Minimal Fragmentation of Regular Polygonal Plates

TL;DR

This study analytically investigates the minimal fragmentation of regular polygonal plates, revealing power-law mass distribution behaviors with specific exponents and a crossover between regimes, relevant for understanding impact fragmentation.

Contribution

The paper provides an analytical characterization of the mass distribution exponents and crossover behavior in minimal fragmentation of regular polygons, including anisotropic effects.

Findings

Power-law exponent of 1/2 for small mass limit

Crossover to a second power-law regime with exponents 1/3 and 2/3

Analytical determination of mass distribution behavior in minimal fragmentation

Abstract

Minimal fragmentation models intend to unveil the statistical properties of large ensembles of identical objects, each one segmented in {\it two} parts only.
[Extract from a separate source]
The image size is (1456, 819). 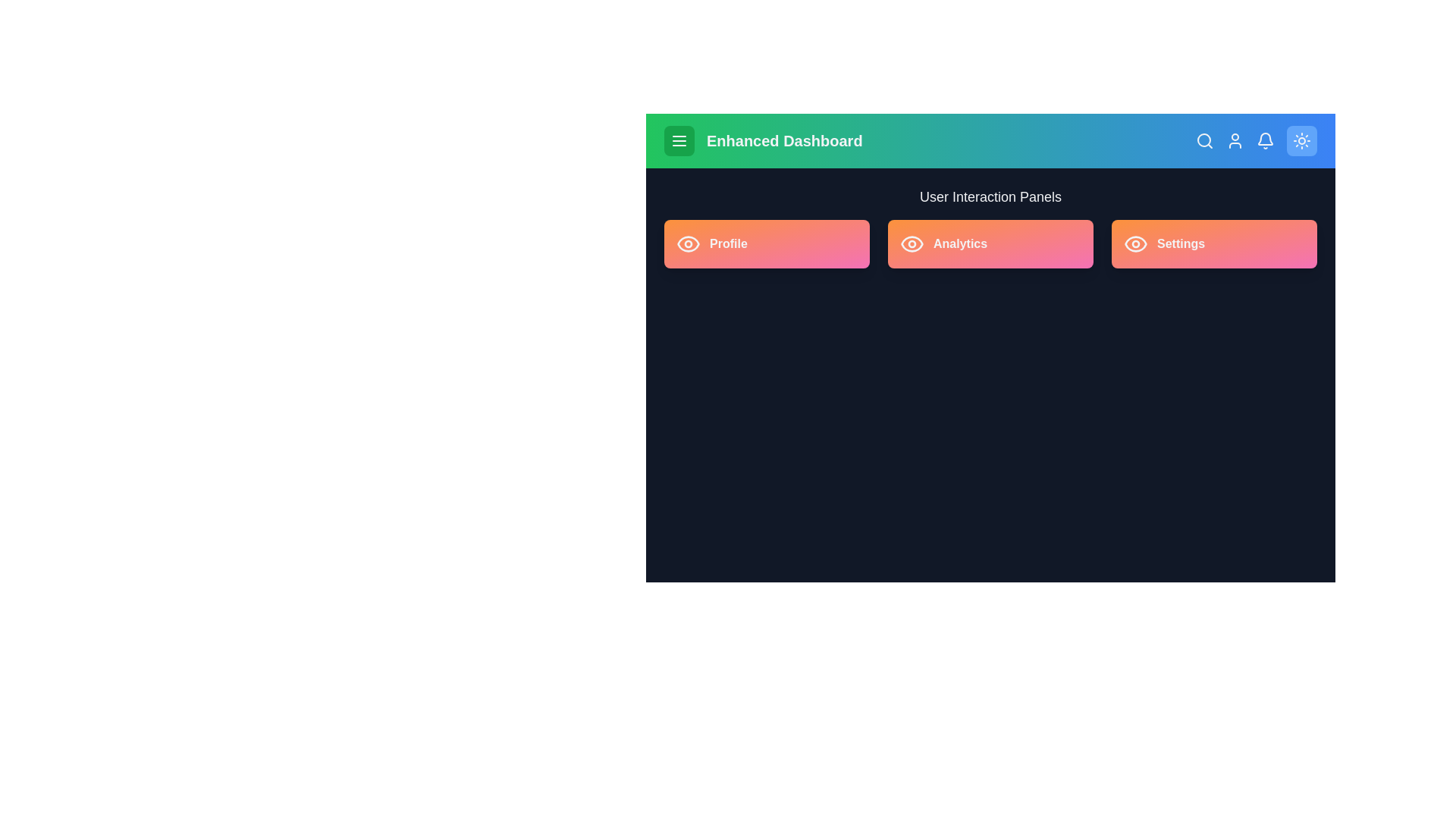 I want to click on the 'Analytics' panel to open it, so click(x=990, y=243).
Contrary to what happens in the multifragmentation of a single body, minimally fragmented ensembles are often amenable to analytical treatments, while keeping key features of multifragmentation. In this work we present a study on the minimal fragmentation of regular polygonal plates with up to $100$ sides. We observe in our model the typical statistical behavior of a solid teared apart by a strong impact, for example. That is to say, a robust power law, valid for several decades, in the small mass limit. In the present case we were able to analytically determine the exponent of the accumulated mass distribution to be $\frac{1}{2}$. Less usual, but also reported in a number of experimental and numerical references on impact fragmentation, is the presence of a sharp crossover to a second power-law regime, whose exponent we found to be $\frac{1}{3}$ for an isotropic model and $\frac{2}{3}$ for a more realistic anisotropic model.